= Watson Fernando =

Sri Lankan communist politician and trade unionist

Watson Fernando is a Sri Lankan communist politician and trade unionist. He served as president of the Ceylon Communist Party (Peking Wing) and was a member of the Moratuwa Municipal Council.

==Early political and labour activism==
Fernando worked as a mercantile clerk. He rose to become a district-level leader of the Communist Party of Sri Lanka. In the first parliamentary election of 1947 he contested the Moratuwa Electoral District seat. He obtained 722 votes (2.58%). He was a leader during the Hartal of 1953. As of 1958 he served as Vice President of the All Ceylon Toddy Workers' Union (CTUF affiliate, with M.G. Mendis as President). He again contested the Morutuwa seat in the March 1960 parliamentary election, obtaining 1,091 votes (4.49%).

==Sino-Soviet split==
Fernando became president of the Ceylon Trade Union Federation after the split in the Communist Party in 1963. He had sided with the pro-China faction in the split. In 1964 he held the post of Ratmalana District Committee secretary of the party and was one of 116 signatories to the declaration that marked the definitive split of the party into two groups.

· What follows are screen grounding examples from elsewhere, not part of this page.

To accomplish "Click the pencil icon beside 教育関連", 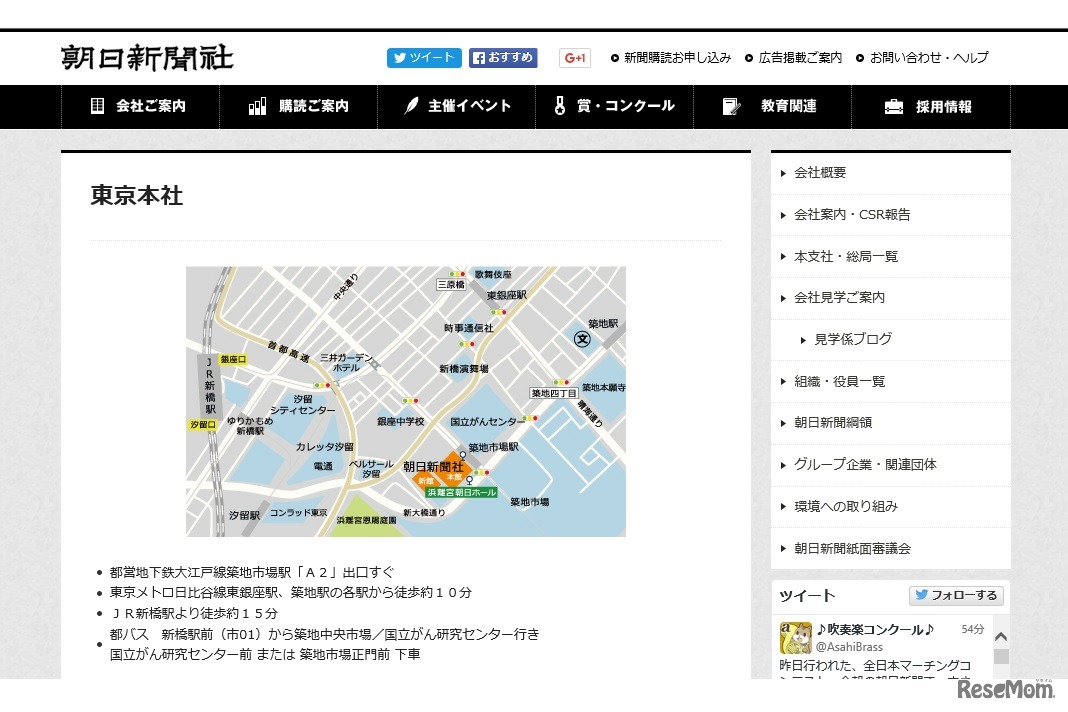I will pyautogui.click(x=729, y=106).
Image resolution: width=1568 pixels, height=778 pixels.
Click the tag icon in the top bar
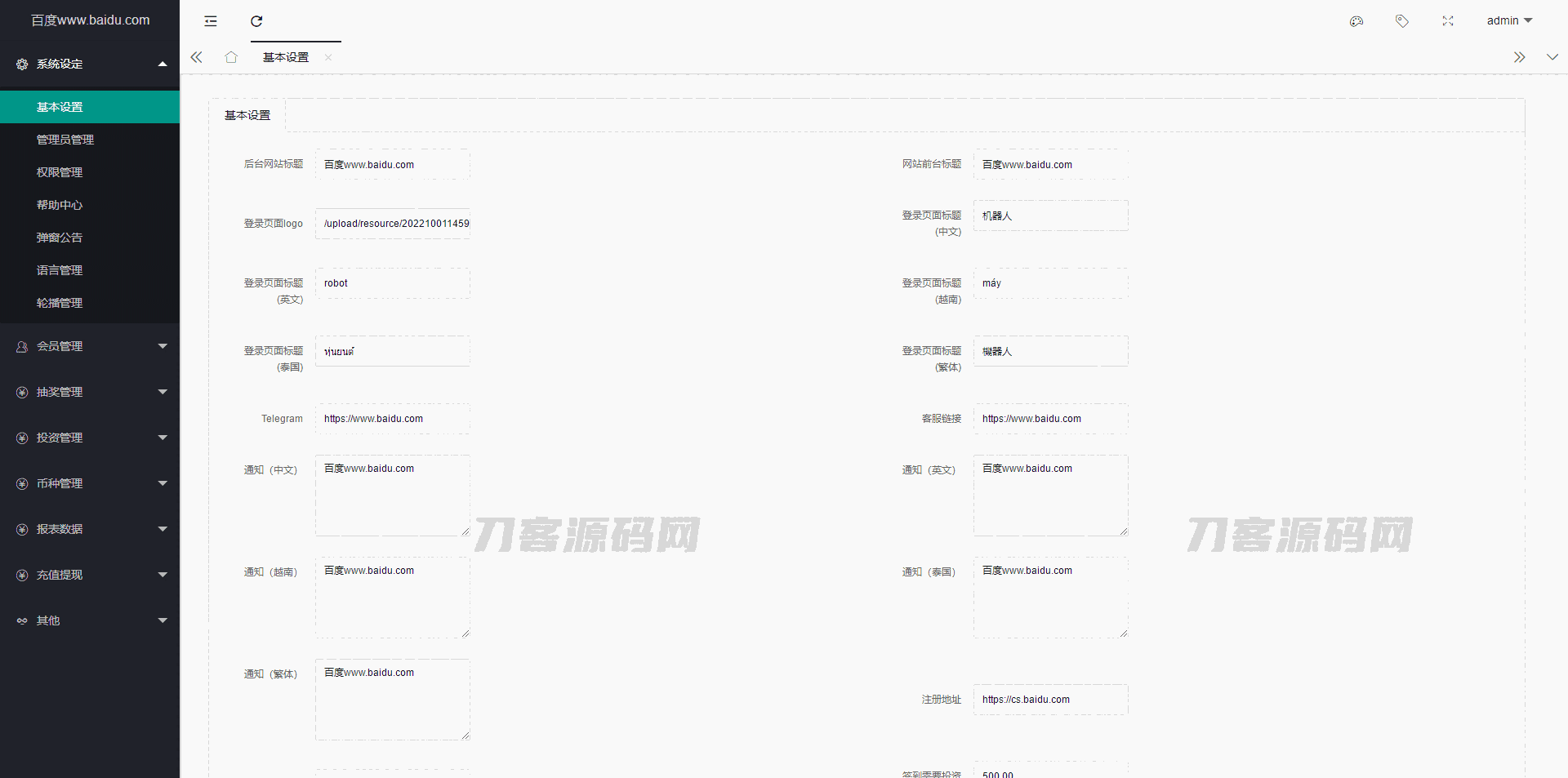1402,21
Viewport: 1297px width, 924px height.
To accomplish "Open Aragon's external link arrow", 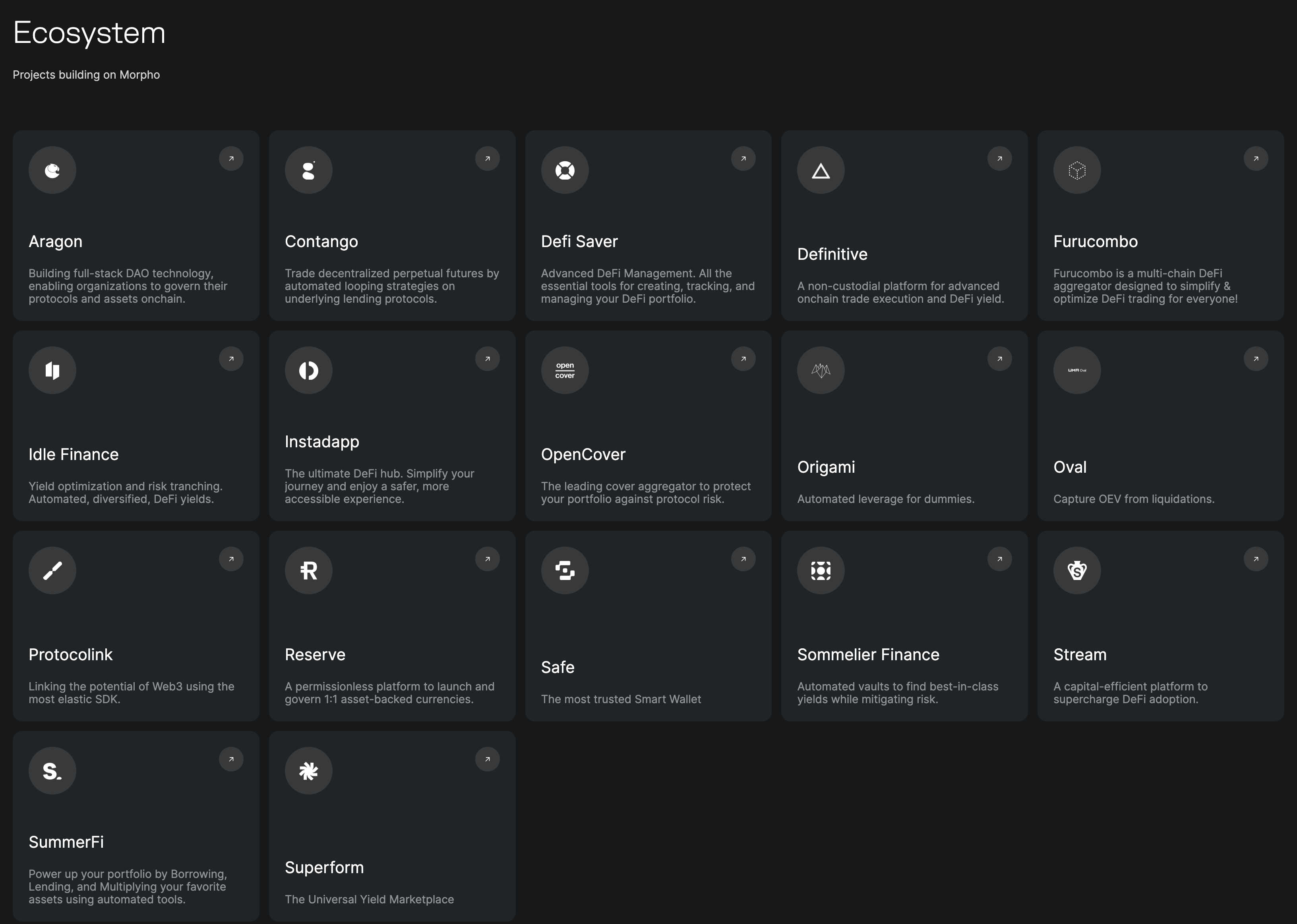I will click(231, 159).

==UF government and formation of CPSL(M-L)==
Fernando led a split in the party in 1972. Fernando criticized the party leader N. Shanmugathasan's opposition to the United Front government, arguing that UF was a 'progressive force'. Whilst the party leader N. Shanmugathasan was abroad in Albania in April 1972, Fernando tried to seize control over the party. Fernando led a meeting on July 10 that declared N. Shanmugathasan expelled from the party. N. Shanmugathasan replied by summoning the party Central Committee on September 22, which declared Fernando expelled. Fernando's faction regrouped and at a meeting on November 12, 1972 it took the name Communist Party of Sri Lanka (Marxist-Leninist). Fernando sought to bring the Maoist movement closer to the UF orbit, but his faction remained a minor group compared to N. Shanmugathasan's party. Just like the main pro-China Communist Party, Fernando's CPSL(ML) sought to maintain contacts with the Chinese Communist Party.

==Family==
He was married to Milna Fernando, the couple had two sons.